If a line in the data holds the string "arrow", list it.

★ ★ ★ ★ ★ ★ ★

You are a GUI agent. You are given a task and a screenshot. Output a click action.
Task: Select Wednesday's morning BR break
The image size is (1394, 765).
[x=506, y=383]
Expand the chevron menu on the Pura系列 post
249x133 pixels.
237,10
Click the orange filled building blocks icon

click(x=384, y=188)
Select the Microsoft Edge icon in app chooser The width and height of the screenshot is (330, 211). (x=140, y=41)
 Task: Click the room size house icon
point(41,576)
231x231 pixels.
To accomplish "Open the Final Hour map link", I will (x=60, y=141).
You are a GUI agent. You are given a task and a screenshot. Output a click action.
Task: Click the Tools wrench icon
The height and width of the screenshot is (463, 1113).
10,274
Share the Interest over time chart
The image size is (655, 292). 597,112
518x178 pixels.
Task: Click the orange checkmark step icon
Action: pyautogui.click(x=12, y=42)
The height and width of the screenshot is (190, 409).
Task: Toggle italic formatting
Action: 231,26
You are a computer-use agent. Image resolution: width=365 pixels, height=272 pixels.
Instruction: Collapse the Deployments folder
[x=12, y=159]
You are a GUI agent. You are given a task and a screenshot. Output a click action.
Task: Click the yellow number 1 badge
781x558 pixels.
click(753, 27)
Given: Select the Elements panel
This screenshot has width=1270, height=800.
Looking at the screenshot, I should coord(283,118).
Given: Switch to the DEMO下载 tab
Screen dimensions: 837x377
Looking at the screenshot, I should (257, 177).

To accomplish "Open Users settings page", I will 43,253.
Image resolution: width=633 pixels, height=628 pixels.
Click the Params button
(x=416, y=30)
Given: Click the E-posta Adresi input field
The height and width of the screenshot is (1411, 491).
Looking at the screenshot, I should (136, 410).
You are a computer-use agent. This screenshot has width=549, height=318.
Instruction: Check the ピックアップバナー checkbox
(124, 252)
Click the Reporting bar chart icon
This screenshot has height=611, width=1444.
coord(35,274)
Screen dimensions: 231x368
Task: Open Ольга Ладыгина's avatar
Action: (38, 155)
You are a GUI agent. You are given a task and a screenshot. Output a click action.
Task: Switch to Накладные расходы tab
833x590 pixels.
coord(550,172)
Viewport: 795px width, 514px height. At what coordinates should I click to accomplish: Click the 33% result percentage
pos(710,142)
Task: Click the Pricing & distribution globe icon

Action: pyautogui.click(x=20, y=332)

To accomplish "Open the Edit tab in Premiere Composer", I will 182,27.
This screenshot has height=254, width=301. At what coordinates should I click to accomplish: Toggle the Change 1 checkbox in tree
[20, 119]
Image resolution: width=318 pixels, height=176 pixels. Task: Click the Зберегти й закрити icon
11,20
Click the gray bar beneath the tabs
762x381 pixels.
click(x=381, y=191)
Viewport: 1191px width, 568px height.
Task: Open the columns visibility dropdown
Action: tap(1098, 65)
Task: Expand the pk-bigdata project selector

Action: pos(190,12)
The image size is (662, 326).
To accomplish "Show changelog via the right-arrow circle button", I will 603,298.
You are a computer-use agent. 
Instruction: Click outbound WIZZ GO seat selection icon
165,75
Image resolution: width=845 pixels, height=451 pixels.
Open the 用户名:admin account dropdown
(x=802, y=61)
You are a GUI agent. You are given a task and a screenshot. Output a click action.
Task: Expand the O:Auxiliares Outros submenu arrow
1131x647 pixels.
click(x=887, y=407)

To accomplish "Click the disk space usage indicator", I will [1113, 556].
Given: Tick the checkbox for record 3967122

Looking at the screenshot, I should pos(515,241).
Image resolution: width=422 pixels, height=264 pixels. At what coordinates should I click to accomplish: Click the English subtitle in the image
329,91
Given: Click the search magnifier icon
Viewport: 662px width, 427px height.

★ ★ ★ ★ ★ ★ ★

Result for this exercise:
To accomplish "Show changelog via the right-arrow circle button", I will 603,298.
Task: Expand the O:Auxiliares Outros submenu arrow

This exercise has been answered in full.